I think you would be surprised about how much we both have in common. I'm hardworking, freedom loving, and go by the name of "Jeff", in town and in the woods. That is my birthname. My nickname "Muskrat" has stuck with me ever since grade school. Kids can be pretty mean. But I embrace my fate.

I try to see all sides of every issue. I have a hippy girlfriend. But I have a shot gun, a chainsaw, and I fall politically somewhere between Libertarian and Socialist, if you will.

I have much respect for the hardships that the pioneers of Humboldt had to endure, in regards to the rise and fall of employment in timber and fish. The employment opportunities that supporters of the project are hoping for will only enslave the local population with minimum wage jobs within uncaring corporations. How is that a good thing?

I feel that the project is opposed by a majority of residents. This has also been demonstrated in Op/Eds in the local papers(aside from the supporting op/eds that were bribed by Headwaters funding). This reality will be even more overwhelming for you in the near future.

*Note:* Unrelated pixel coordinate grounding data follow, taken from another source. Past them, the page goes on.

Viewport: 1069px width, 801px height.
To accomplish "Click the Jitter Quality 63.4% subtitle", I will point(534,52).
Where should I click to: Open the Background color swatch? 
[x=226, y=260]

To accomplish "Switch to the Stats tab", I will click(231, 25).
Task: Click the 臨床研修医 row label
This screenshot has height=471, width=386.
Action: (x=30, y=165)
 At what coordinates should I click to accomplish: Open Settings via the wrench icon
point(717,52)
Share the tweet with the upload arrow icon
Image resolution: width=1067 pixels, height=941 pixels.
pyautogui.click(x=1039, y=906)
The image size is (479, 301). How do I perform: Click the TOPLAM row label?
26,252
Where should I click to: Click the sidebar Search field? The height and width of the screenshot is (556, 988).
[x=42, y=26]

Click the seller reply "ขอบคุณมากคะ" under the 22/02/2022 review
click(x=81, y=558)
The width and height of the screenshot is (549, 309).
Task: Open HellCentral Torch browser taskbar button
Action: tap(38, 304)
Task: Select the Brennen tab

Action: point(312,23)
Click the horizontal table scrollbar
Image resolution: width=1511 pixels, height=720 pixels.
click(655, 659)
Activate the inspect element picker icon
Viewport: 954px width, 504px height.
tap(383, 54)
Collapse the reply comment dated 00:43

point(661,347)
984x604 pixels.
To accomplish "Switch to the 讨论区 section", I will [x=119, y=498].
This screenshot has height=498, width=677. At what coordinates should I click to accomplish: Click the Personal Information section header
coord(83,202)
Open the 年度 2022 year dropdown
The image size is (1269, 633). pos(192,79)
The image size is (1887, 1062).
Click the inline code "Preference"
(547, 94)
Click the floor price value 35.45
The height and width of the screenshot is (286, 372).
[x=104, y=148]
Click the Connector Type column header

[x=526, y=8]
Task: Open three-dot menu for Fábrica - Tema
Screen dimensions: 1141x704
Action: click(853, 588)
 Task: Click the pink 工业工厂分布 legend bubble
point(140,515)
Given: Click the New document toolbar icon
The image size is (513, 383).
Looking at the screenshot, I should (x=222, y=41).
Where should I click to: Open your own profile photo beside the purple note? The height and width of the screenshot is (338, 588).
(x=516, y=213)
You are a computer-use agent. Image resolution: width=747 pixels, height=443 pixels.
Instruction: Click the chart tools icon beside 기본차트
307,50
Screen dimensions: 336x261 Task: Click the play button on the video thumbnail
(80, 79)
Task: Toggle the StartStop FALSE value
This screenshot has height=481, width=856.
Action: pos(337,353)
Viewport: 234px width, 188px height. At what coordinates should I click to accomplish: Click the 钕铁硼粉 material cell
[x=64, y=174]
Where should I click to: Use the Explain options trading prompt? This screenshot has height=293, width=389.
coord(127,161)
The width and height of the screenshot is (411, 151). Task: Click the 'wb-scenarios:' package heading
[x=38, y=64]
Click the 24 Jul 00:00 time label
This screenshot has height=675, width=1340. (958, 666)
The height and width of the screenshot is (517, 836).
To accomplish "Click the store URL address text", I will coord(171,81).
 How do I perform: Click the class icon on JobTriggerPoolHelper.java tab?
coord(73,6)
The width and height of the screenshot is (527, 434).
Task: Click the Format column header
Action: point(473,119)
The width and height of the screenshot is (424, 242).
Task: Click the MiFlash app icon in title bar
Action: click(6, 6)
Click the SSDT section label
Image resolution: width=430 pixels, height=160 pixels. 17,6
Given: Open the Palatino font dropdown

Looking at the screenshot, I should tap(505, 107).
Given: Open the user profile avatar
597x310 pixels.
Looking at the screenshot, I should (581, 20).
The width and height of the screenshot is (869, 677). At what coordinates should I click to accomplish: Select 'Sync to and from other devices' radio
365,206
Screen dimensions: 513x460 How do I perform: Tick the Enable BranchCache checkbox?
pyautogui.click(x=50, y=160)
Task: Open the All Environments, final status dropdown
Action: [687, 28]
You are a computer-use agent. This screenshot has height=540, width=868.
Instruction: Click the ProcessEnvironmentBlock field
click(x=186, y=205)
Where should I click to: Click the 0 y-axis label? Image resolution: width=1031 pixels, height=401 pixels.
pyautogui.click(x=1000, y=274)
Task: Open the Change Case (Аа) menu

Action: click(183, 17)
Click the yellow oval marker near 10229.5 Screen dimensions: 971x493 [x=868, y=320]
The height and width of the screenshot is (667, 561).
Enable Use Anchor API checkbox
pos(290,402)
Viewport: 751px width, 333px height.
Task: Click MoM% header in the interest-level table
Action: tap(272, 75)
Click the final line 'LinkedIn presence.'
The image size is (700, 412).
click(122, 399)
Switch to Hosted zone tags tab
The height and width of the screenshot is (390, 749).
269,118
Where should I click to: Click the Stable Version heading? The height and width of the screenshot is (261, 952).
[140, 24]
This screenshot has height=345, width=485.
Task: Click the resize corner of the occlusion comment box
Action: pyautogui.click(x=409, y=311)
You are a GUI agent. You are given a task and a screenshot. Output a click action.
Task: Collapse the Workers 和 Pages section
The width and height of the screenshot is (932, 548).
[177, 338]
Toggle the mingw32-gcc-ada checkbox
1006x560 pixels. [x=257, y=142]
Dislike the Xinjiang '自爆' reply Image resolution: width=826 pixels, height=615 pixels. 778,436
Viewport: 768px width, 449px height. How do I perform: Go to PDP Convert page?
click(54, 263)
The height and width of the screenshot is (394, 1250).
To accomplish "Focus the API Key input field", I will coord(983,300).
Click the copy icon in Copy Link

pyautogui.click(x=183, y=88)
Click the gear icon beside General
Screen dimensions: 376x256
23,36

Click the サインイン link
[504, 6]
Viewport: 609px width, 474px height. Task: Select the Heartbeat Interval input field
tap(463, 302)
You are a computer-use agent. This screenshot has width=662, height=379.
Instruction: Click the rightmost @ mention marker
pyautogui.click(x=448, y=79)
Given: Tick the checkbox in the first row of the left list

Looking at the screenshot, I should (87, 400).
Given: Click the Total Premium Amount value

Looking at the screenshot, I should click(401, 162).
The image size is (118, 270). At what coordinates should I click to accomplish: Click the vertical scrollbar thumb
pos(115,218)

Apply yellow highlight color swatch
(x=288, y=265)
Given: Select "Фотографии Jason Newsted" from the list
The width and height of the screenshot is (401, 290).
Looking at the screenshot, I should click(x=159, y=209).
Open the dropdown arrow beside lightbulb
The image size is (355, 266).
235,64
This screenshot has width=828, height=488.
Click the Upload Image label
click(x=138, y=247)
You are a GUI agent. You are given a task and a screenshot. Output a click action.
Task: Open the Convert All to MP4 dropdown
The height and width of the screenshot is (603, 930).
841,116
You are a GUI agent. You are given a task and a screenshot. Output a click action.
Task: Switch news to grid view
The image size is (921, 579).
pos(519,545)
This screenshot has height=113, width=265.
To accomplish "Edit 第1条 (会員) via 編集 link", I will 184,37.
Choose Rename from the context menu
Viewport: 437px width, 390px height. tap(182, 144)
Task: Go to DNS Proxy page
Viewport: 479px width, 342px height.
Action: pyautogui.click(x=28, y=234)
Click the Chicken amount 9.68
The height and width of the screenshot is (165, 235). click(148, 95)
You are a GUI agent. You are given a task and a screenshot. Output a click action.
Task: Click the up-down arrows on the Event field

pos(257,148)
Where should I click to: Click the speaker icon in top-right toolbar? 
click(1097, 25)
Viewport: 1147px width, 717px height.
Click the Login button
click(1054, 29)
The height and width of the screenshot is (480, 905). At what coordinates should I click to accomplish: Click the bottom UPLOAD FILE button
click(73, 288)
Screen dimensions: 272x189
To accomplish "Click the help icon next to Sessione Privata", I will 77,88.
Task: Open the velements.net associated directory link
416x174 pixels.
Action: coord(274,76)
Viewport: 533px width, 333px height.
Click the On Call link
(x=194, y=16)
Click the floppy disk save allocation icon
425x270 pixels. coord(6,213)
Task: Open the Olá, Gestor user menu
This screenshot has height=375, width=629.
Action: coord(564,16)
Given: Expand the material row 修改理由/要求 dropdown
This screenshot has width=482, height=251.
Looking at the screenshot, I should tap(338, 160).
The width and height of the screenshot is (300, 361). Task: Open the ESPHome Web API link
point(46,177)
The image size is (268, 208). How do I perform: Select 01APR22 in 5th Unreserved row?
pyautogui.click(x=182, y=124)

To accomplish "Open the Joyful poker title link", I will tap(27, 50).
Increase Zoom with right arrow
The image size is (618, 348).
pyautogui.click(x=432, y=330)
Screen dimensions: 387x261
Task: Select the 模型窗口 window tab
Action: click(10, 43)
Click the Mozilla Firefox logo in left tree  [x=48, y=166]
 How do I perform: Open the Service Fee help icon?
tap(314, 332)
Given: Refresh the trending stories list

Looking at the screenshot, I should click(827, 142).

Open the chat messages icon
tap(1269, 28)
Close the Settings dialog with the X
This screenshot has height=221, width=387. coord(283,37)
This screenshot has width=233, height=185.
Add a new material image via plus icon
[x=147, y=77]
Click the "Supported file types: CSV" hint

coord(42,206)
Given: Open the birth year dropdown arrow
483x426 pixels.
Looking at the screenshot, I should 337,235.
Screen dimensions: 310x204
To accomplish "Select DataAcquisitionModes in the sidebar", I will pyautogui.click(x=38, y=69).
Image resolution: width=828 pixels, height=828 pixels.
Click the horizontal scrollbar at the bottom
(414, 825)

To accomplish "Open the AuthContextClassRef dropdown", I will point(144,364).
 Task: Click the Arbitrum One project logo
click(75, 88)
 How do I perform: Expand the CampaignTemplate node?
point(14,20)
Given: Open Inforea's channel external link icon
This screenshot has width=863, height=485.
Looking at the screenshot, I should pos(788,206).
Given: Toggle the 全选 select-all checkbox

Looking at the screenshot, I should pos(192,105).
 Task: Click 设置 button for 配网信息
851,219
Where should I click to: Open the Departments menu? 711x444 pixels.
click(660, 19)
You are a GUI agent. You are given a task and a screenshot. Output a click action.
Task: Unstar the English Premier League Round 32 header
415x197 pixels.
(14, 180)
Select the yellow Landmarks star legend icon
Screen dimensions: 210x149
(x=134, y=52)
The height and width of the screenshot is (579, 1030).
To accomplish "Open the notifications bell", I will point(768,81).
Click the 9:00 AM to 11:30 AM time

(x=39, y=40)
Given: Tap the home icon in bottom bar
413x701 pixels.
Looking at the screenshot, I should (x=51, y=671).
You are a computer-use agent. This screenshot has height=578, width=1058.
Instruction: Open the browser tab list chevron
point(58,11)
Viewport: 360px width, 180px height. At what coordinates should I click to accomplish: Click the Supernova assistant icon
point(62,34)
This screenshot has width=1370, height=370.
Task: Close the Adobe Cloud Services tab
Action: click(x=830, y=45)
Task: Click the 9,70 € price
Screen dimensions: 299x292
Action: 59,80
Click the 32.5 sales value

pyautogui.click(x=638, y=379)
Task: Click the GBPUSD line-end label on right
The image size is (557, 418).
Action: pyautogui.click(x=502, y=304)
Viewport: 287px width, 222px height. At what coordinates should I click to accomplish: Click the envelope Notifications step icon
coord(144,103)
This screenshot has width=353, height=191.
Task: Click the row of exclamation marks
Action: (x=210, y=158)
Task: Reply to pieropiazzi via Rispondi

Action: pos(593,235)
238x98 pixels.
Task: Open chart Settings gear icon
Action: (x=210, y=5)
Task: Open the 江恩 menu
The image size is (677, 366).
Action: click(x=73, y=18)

It's important for you to fight for this if you feel that the alligment(or widening) of the 101 is a personal and crucial battle for you participate in.

So do we...

And if we have to climb to the highest branches in the Grove, we will. However, I feel that this battle will be on the ground, and with a massive movement to block the project. By hippies, rednecks, and local business owners alike.

I do hope to see you there, Ernie. It doesn't matter what side you are on. The important thing is that you take action for what you believe in. That is the true spirit of Americans, found more so in old timers like yourself. I wish that spirit could be found in younger generations as well. Our country would be in a much better state.